One resident of Ndlovini informal settlement, Nokhwezi Mweli, said residents were concerned about their health and well-being. Her shack is along Mew Way, and she cannot understand why refuse workers are no longer coming that way. “I woke up one day and saw piles of rubbish dumped along the road,” Mweli said.
“No-one informed us what happened to the people who were working here. Now the dogs are breaking the plastic bags and dragging out dirty nappies and other things.”
She said conditions people are living under can adversely affect their lives. “We have children roaming around and some of them are playing in the dirt. We have to close our doors all the time to prevent the flies and rats from coming into our shacks.”
Babalo Magqeku of TR section informal settlement said the stench in the area is unbearable. Echoing Mweli, he said he had no clue why the cleaners had stopped coming to take the dirt away.
“How are we going to survive this pandemic by living on top of heaps of rubbish? There are old people here who have chronic illnesses and are supposed to stay in a clean environment. No-one is safe here.”
Magqeku said all residents want is for the City to clean-up the area.
“We don’t care about their politics. All we need is service delivery. They must put politics aside.”
Mayco member for waste and water, Xanthea Limberg said refuse collection at informal settlements in Khayelitsha were interrupted due to a tender appeal.
She said as a result of the appeal the City’s Solid Waste Management Department had to apply for an extension of the contract with the previous financial year’s service provider to allow services to continue while the appeal is considered.
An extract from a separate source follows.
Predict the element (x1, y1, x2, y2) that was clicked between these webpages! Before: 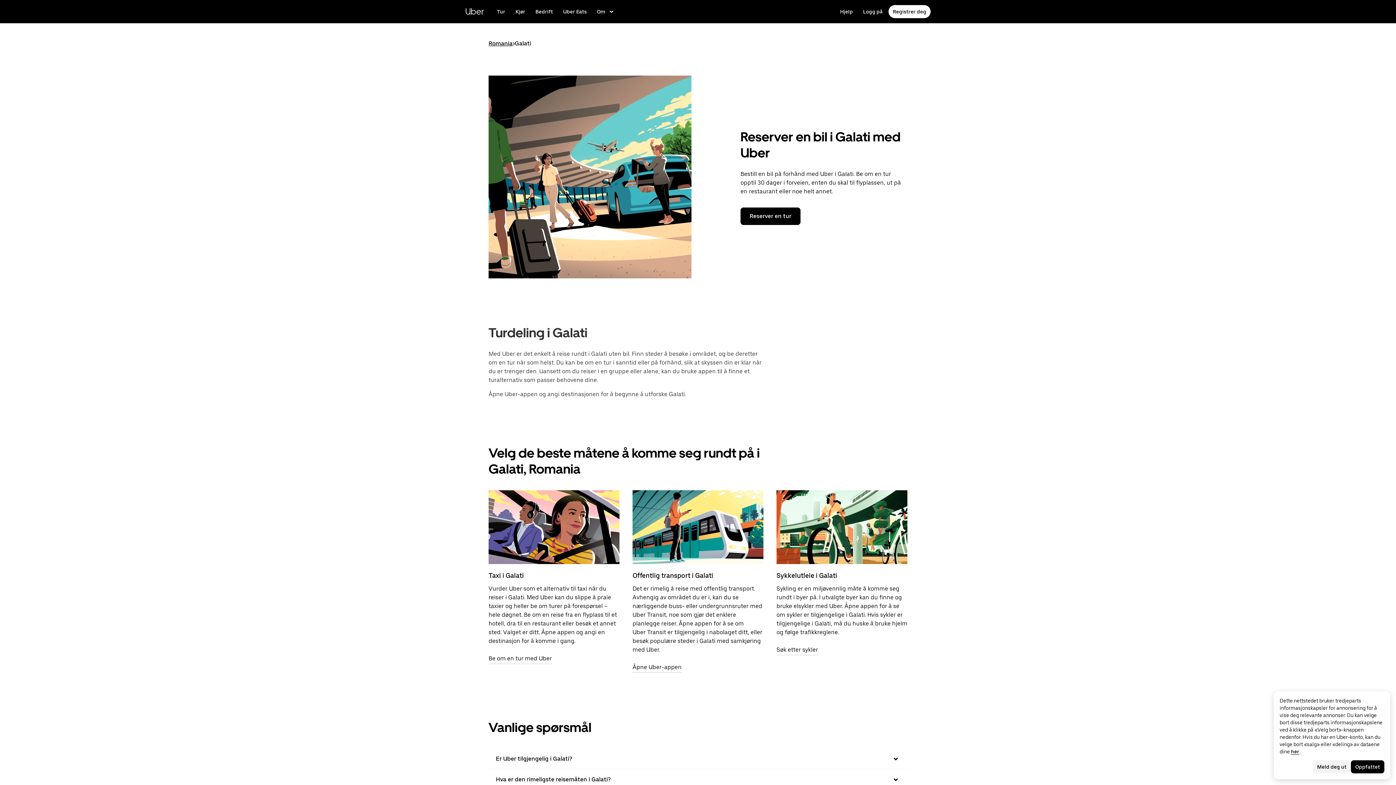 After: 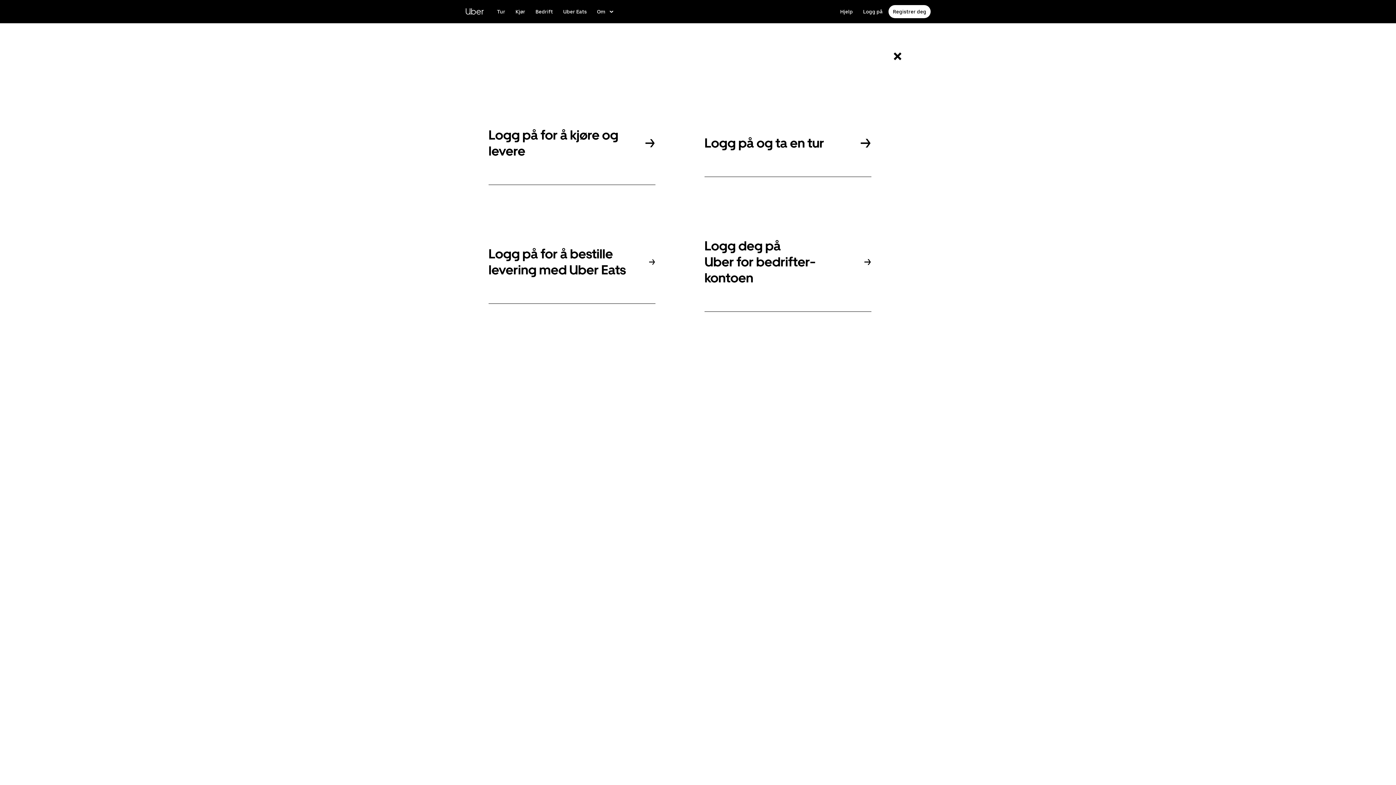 Action: bbox: (858, 5, 887, 18) label: Logg på som passasjer, sjåfør eller bud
“This tender has now been awarded,” Limberg said.
“This was resolved and services were resumed on 14 July in most areas. However, Ndlovini and TR section communities refused to allow the contractors’ old staff to continue while waiting for randomised selection of new workers to take place.”
Limberg added that the process was slowed down by challenges associated with the lockdown. She said the City had been using internal resources to help clear waste that had accumulated during the service disruption as well as illegally dumped builders’ rubble in the area.
“This requires specialist equipment and four grab trucks, two trucks and one front end loader have been deployed to assist with clearing,” she stated.
Limberg added that the City regretted any inconvenience caused in this period. She said residents are assured that every effort is being made to ensure the servicing continues as scheduled.